## start SUPPLIED INFORMATION

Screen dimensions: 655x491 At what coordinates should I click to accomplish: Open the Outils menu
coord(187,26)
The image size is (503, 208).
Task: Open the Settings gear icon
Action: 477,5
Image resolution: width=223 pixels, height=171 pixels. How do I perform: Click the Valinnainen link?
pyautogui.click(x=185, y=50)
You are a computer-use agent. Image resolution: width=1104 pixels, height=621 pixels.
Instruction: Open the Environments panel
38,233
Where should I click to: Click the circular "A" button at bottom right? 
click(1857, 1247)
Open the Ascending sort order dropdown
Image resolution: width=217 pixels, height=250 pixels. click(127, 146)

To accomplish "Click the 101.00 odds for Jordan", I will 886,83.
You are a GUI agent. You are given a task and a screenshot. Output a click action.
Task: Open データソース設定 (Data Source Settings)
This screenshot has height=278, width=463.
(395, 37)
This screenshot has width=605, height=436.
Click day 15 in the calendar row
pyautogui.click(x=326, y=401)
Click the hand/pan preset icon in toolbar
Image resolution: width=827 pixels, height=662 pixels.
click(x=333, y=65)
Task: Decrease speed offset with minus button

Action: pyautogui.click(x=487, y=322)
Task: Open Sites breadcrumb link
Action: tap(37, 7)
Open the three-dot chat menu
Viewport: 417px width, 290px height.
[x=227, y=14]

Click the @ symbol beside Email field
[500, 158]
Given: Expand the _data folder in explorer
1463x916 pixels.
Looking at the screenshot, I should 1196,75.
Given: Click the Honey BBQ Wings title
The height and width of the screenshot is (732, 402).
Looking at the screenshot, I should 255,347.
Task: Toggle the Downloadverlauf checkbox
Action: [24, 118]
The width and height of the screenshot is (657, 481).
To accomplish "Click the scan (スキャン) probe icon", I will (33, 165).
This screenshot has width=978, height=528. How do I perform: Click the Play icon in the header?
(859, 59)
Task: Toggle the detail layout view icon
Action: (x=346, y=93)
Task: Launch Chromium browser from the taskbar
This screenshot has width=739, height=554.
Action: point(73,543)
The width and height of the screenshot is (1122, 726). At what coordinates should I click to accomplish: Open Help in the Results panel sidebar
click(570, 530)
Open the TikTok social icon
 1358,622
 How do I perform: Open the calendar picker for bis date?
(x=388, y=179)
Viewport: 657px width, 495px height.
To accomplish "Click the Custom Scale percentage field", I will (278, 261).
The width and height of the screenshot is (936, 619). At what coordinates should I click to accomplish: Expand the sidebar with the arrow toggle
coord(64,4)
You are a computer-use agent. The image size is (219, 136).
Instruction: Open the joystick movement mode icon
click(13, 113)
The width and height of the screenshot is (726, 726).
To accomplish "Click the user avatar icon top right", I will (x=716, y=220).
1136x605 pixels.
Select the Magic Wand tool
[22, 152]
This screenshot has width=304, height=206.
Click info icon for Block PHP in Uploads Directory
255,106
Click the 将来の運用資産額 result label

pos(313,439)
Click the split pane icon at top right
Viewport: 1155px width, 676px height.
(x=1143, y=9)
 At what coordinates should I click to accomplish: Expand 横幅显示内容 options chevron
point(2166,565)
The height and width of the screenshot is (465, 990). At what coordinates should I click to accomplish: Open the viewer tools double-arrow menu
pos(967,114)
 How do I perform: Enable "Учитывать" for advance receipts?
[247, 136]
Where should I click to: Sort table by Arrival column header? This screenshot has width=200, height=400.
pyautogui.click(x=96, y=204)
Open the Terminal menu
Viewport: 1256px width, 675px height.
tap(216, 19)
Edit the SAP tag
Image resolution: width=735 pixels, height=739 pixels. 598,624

## end SUPPLIED INFORMATION

:: WHAT THE EXERCISE ASKS ::
Pick out each line in the entries that contains the word "calendar" and copy those lines. Match case exactly.

:: RESPONSE ::
Click day 15 in the calendar row
 How do I perform: Open the calendar picker for bis date?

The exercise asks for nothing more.